> **Problem description**: Put the rows from the very start through the line containing "Looking at the screenshot, I should 231,28.", both ends included, into a two-column CSV with the headers request and answer. Give one CSV line for each row, with each field in quotation marks and any line breaks replaced by spaces.

□ □ □

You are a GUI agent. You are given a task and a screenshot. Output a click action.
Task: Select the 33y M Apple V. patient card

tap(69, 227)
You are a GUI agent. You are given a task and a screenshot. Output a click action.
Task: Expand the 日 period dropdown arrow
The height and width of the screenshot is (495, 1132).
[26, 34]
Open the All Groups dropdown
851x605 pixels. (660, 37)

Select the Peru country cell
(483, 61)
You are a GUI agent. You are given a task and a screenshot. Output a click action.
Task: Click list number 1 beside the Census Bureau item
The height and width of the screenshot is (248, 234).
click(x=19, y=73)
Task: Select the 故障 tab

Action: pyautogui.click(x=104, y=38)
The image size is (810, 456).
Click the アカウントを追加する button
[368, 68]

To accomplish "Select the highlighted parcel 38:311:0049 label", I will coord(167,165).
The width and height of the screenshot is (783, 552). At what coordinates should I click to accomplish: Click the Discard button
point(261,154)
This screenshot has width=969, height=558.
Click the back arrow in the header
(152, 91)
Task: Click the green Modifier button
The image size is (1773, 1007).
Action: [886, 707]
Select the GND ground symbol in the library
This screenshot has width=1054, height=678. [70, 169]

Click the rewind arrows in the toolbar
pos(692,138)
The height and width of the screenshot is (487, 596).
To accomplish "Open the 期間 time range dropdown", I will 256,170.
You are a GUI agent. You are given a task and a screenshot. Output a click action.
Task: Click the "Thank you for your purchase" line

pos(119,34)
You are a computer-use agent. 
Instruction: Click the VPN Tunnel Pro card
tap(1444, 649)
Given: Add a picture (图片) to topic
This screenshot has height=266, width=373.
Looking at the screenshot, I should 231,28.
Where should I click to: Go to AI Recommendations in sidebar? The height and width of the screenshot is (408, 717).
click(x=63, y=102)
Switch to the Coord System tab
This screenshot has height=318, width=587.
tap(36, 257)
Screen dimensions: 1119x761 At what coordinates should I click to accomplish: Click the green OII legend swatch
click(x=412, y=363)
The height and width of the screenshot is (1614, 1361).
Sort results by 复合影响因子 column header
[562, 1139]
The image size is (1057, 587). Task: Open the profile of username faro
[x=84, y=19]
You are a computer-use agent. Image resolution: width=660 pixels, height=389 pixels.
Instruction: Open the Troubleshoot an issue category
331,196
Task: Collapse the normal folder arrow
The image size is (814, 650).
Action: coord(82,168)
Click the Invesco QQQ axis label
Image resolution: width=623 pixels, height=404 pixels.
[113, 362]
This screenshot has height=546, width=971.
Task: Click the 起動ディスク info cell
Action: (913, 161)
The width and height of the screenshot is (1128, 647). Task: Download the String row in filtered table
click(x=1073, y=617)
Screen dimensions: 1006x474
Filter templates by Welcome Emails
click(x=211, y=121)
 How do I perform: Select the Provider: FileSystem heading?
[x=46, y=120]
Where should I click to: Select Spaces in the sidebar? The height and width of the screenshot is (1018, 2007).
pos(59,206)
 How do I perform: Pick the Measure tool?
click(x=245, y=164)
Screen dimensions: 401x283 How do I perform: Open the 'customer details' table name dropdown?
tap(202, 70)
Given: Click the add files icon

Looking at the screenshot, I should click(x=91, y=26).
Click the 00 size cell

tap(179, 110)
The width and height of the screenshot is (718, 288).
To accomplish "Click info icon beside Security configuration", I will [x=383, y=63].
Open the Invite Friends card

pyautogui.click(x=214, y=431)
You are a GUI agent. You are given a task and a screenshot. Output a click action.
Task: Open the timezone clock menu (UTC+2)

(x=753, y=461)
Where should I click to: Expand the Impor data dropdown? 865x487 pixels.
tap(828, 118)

□ □ □

> **Task answer**:
request,answer
"You are a GUI agent. You are given a task and a screenshot. Output a click action. Task: Select the 33y M Apple V. patient card","tap(69, 227)"
"You are a GUI agent. You are given a task and a screenshot. Output a click action. Task: Expand the 日 period dropdown arrow The height and width of the screenshot is (495, 1132).","[26, 34]"
"Open the All Groups dropdown","851x605 pixels. (660, 37)"
"Select the Peru country cell","(483, 61)"
"You are a GUI agent. You are given a task and a screenshot. Output a click action. Task: Click list number 1 beside the Census Bureau item The height and width of the screenshot is (248, 234).","click(x=19, y=73)"
"Task: Select the 故障 tab","Action: pyautogui.click(x=104, y=38)"
"The image size is (810, 456). Click the アカウントを追加する button","[368, 68]"
"To accomplish ""Select the highlighted parcel 38:311:0049 label"",","I will coord(167,165)."
"The width and height of the screenshot is (783, 552). At what coordinates should I click to accomplish: Click the Discard button","point(261,154)"
"This screenshot has width=969, height=558. Click the back arrow in the header","(152, 91)"
"Task: Click the green Modifier button The image size is (1773, 1007).","Action: [886, 707]"
"Select the GND ground symbol in the library","This screenshot has width=1054, height=678. [70, 169]"
"Click the rewind arrows in the toolbar","pos(692,138)"
"The height and width of the screenshot is (487, 596). To accomplish ""Open the 期間 time range dropdown"",","I will 256,170."
"You are a GUI agent. You are given a task and a screenshot. Output a click action. Task: Click the ""Thank you for your purchase"" line","pos(119,34)"
"You are a computer-use agent. Instruction: Click the VPN Tunnel Pro card","tap(1444, 649)"
"Given: Add a picture (图片) to topic This screenshot has height=266, width=373.","Looking at the screenshot, I should 231,28."